• WORK INSTRUCTIONS:
**1)** In the comment thread, how old was the commenter's daughter when she got pregnant?
**2)** Switch "regime" to "administration" and write out the comment thread from "7 thoughts on" up to and including "hitting this state.".
**3)** Proceed with the comment thread, picking up right after its last sentence.

• PASSAGE GIVEN:
»»

7 thoughts on “To the new majority

  1. To be truly pro-life you believe only God can take a life. This rules out capital punishment and guess what? WAR!!!!

  2. State government has many issues to face. Hopefully the new regime will leave the gay and abortion issues in the churhes where they belong and deal with the economic issue hitting this state.

  3. Am I really pro life?

    Well, my 17 year old daughter got pregnant, decided to keep the baby and I’m providing a home for her and my grandchild while she finished high school and is now going to college.

    So yeah, I’m living my convictions.

    That doesn’t mean that I am responsible for the choices other parents or their kids make. That’s where your little lecture breaks down. It is not the government’s job to bill me for somebody else’s mistake. That’s the job of families and local communities.

    Too bad there aren’t community activists working on that.

««

• DATA ROWS:
»»

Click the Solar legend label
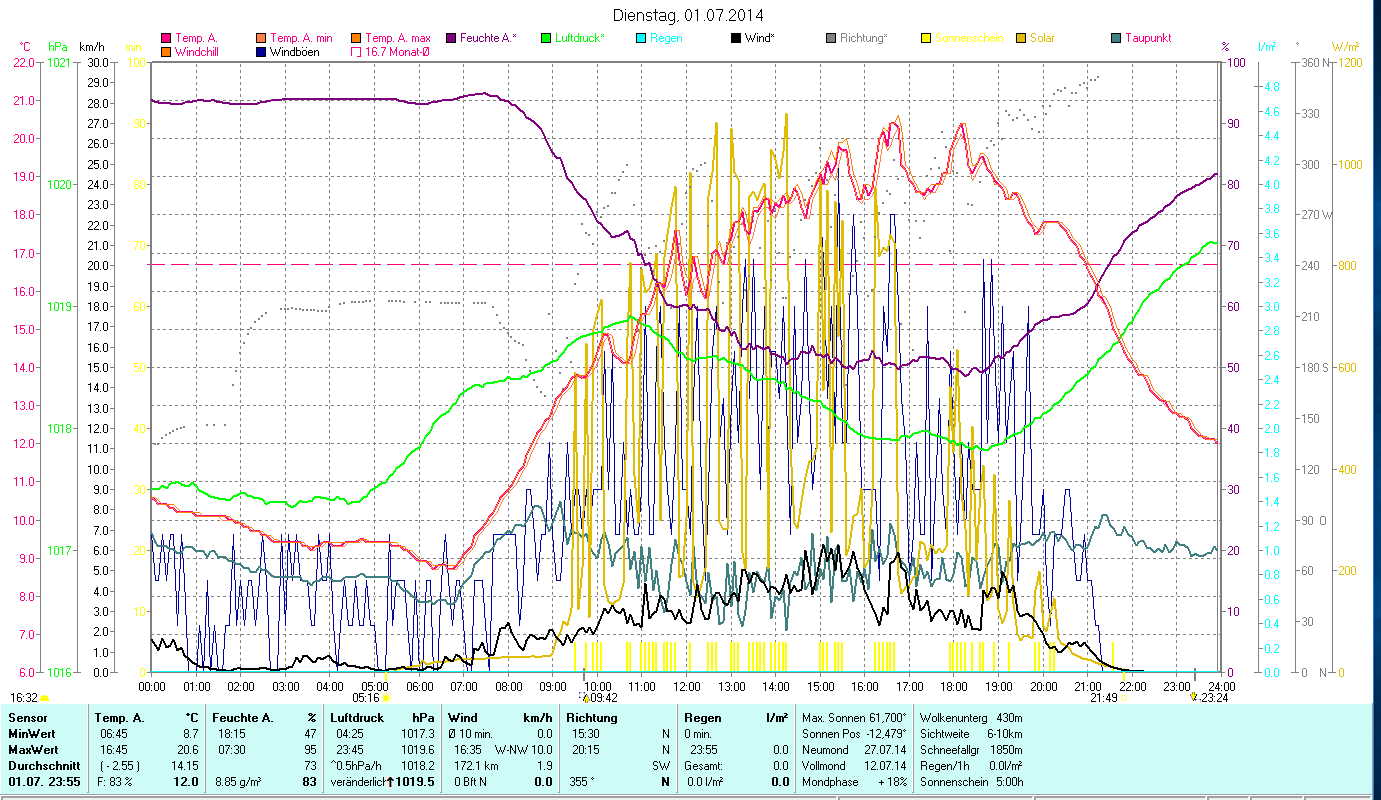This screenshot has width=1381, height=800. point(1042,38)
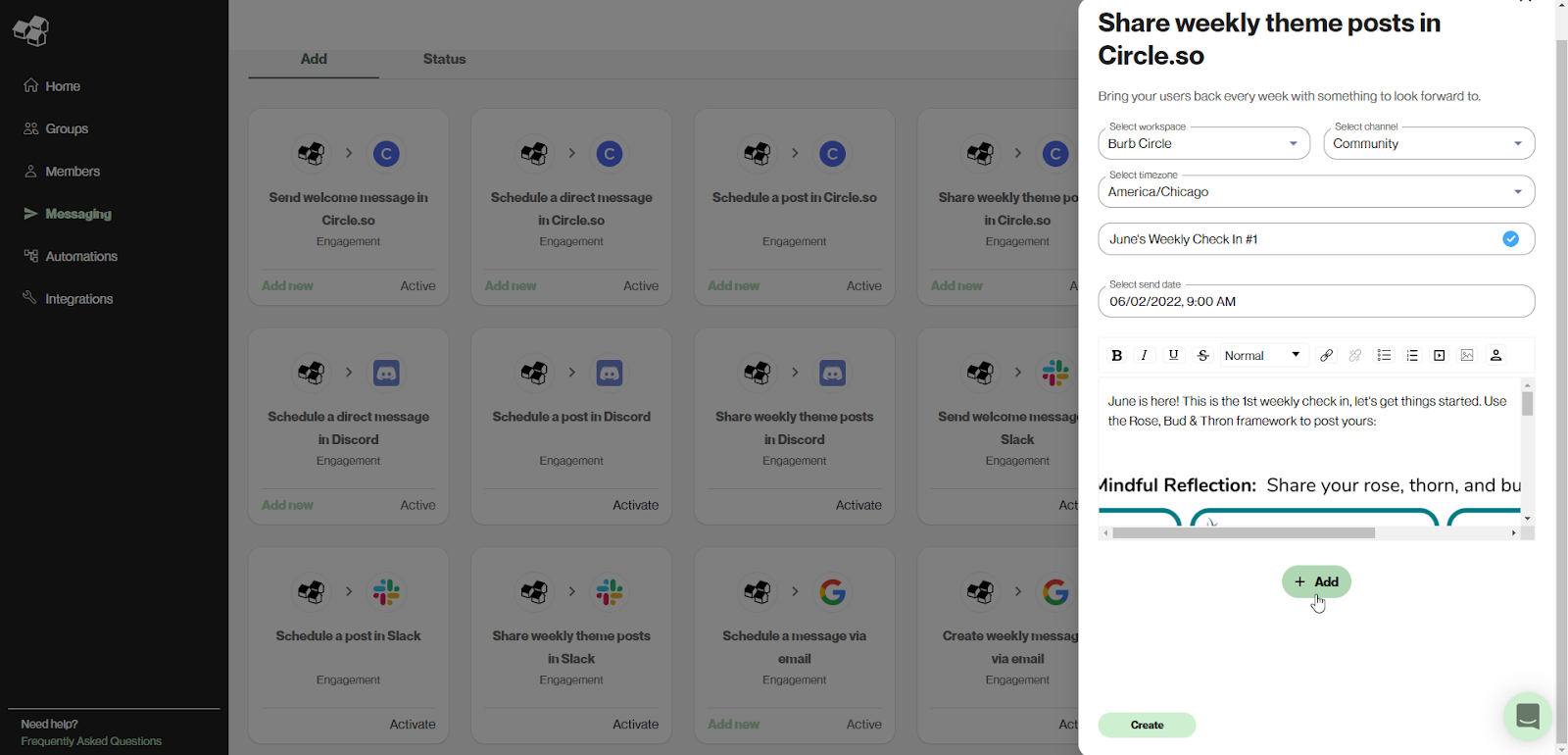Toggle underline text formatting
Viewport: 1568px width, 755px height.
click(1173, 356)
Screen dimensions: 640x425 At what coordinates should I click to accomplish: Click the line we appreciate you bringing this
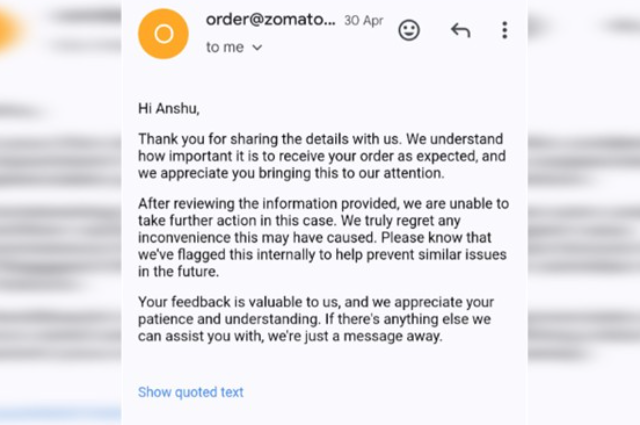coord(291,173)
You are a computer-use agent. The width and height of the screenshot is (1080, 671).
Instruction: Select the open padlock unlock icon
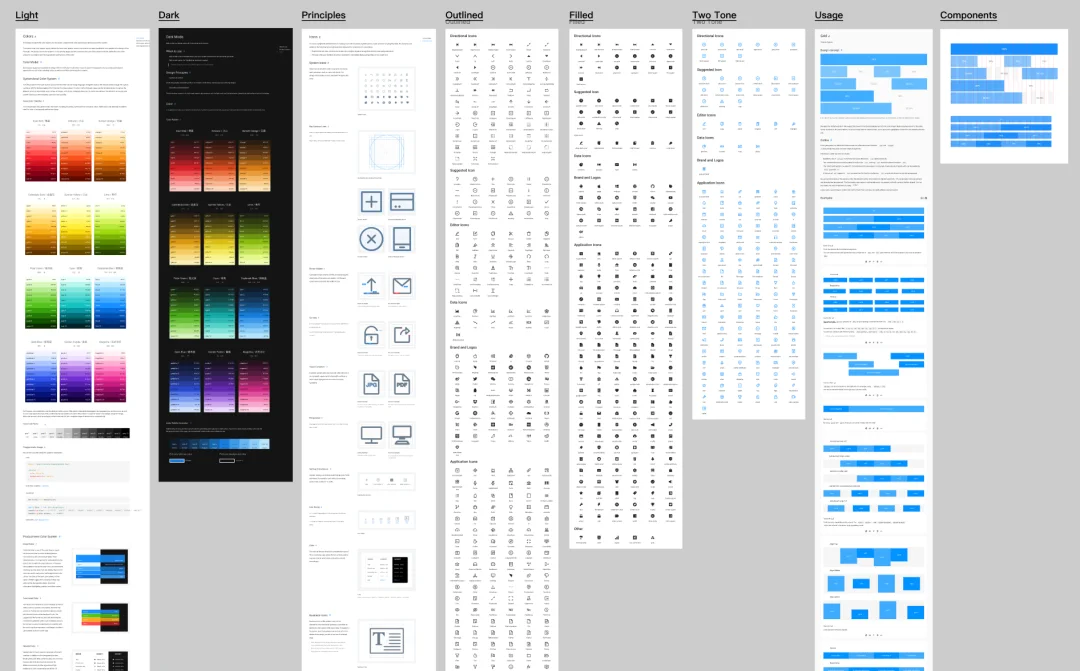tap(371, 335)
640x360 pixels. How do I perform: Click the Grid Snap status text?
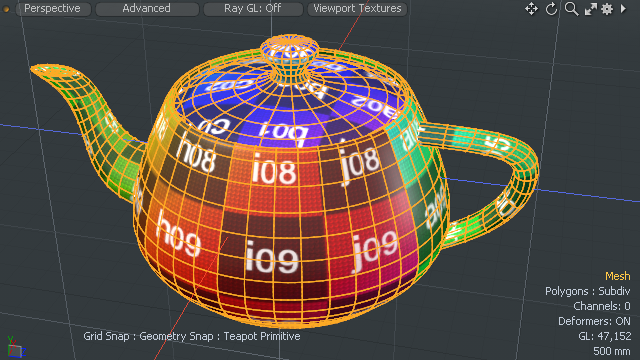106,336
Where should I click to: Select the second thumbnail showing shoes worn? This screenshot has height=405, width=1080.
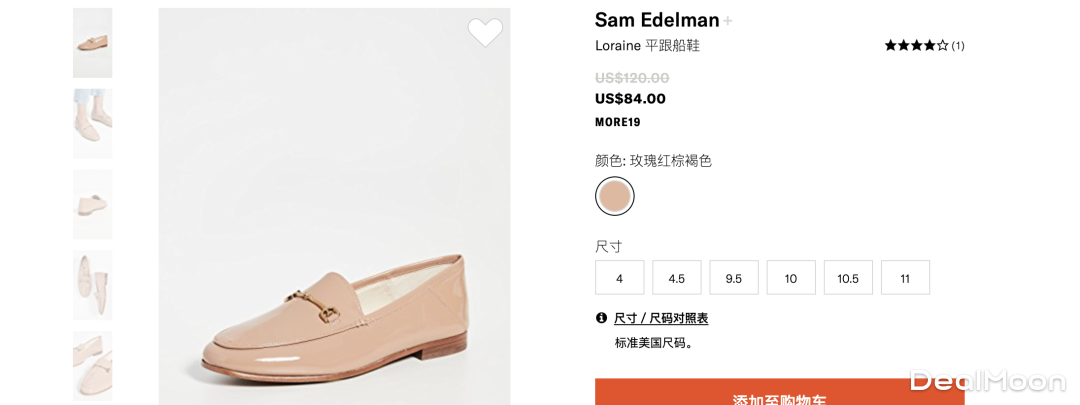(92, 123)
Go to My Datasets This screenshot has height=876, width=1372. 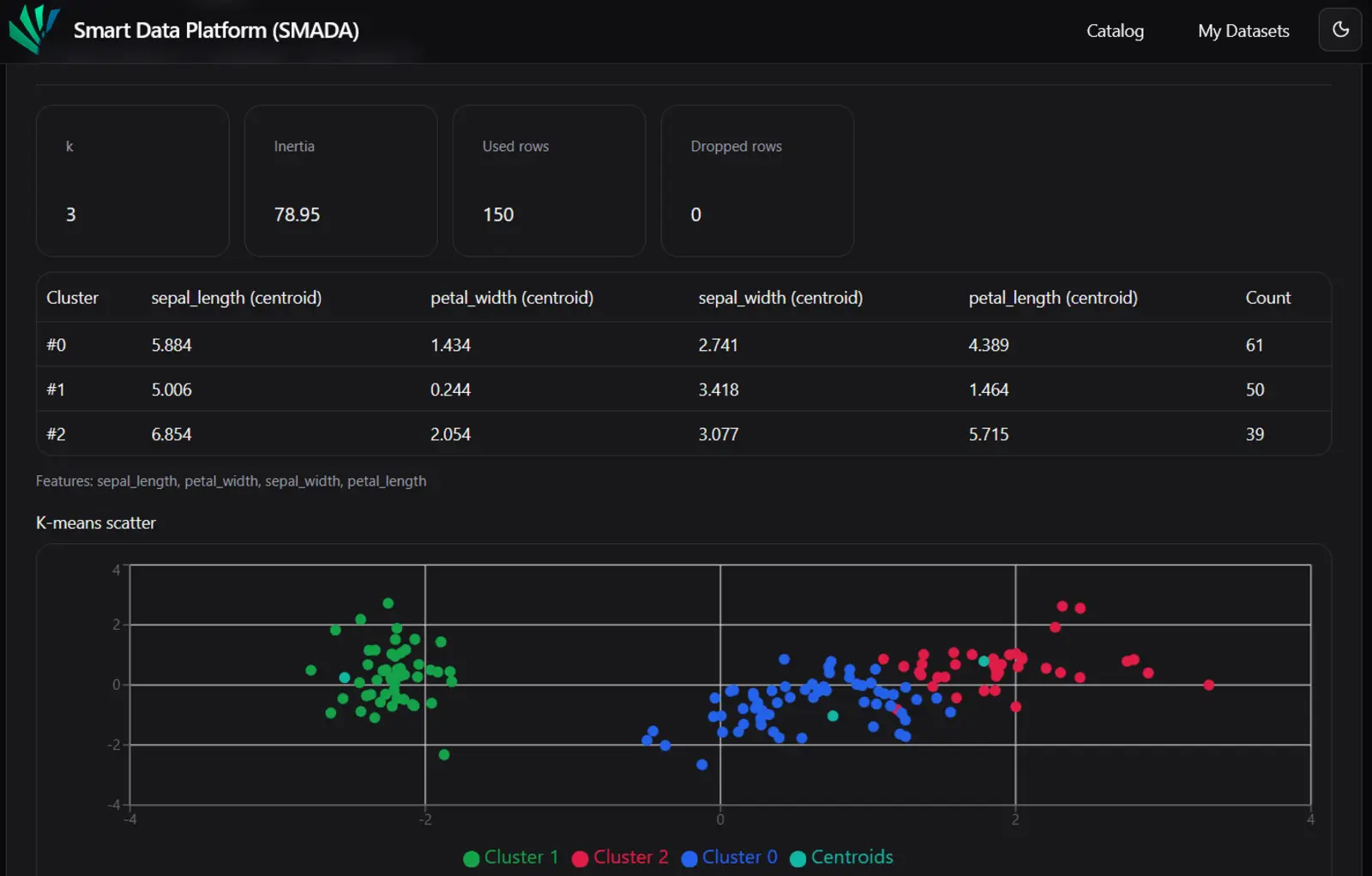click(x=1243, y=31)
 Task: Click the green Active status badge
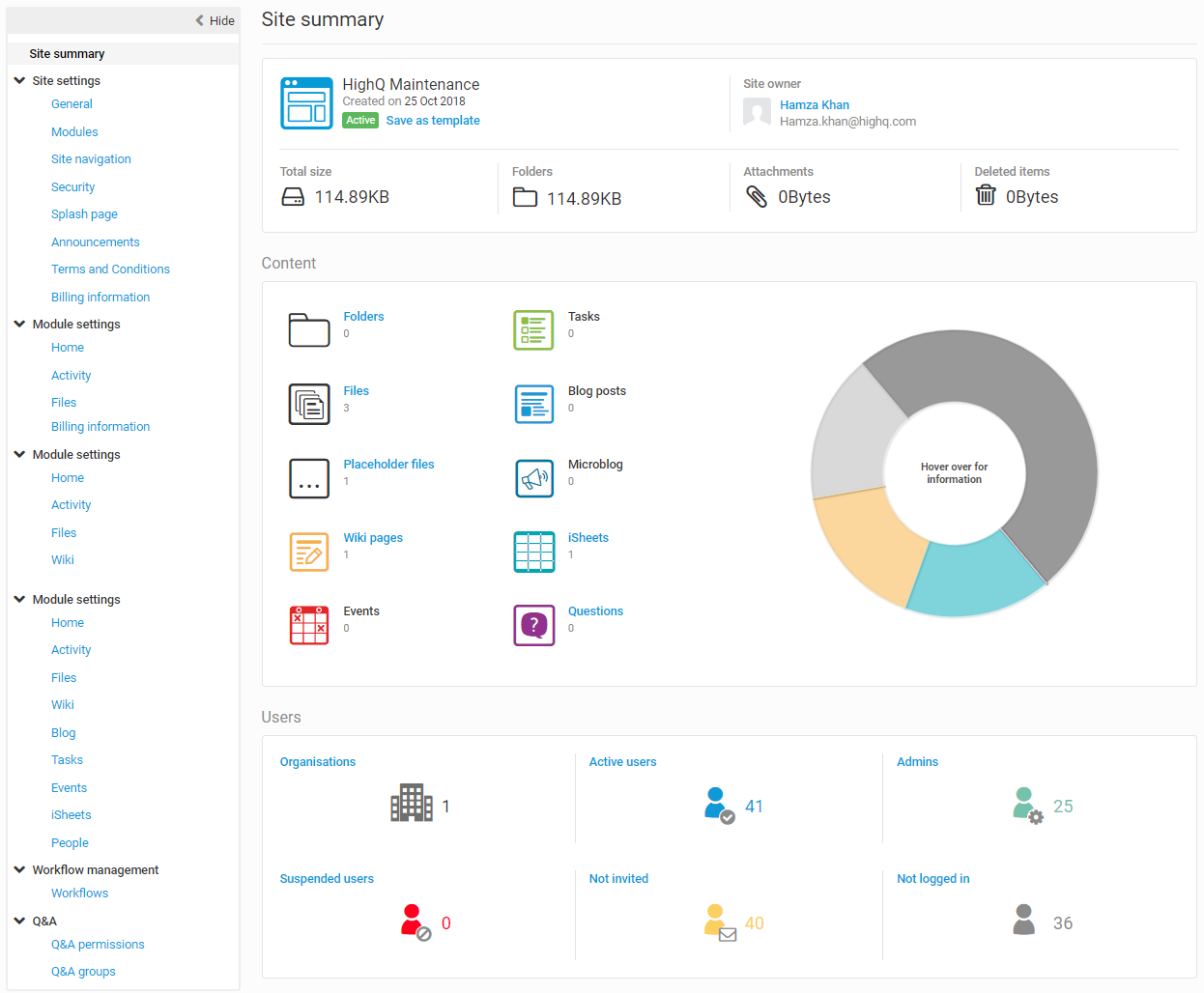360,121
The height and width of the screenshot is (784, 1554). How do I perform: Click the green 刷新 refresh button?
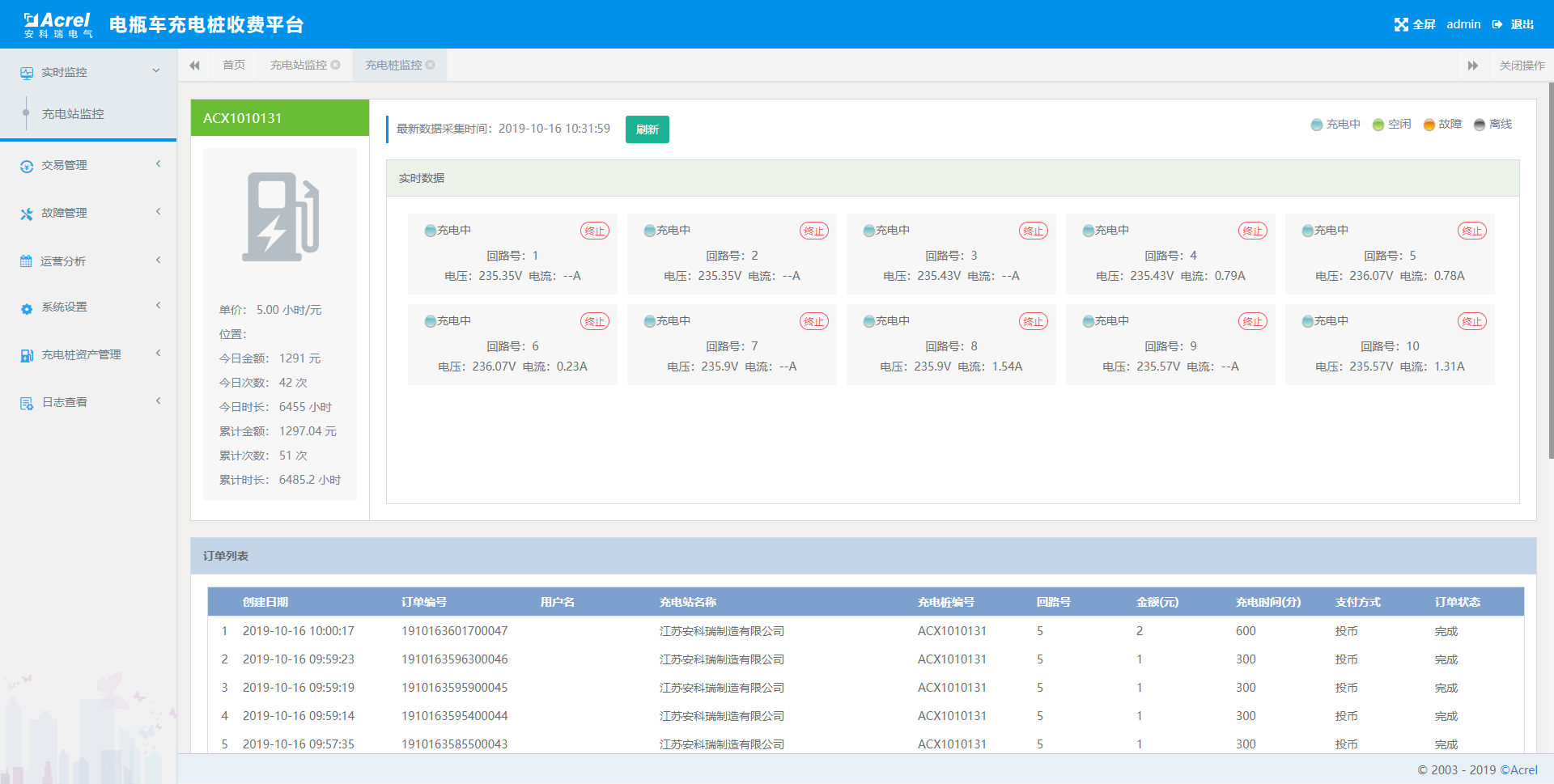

««

• EXPECTED OUTPUTS:
**1)** She was 17.

**2)**
7 thoughts on “To the new majority

  1. To be truly pro-life you believe only God can take a life. This rules out capital punishment and guess what? WAR!!!!

  2. State government has many issues to face. Hopefully the new administration will leave the gay and abortion issues in the churhes where they belong and deal with the economic issue hitting this state.

**3)**
  4. I guess it is the choice of words you use. Your daughter chose to keep the baby, you chose to take them in and help. It was all about choices. That is what I call pro-choice in the true sense of the term. It is all about choices.

  5. True enough, Rich. You’re not responsible for other people’s mistakes, so you shouldn’t be allowed to limit their options. Fair enough?

  6. Good post Netmom.

    @country truth, this is an economic issue. It cost big bucks to take care of people in the way Netmom suggests.

    @Rich Hailey, I don’t think the world is big enough anymore to allow you such isolation.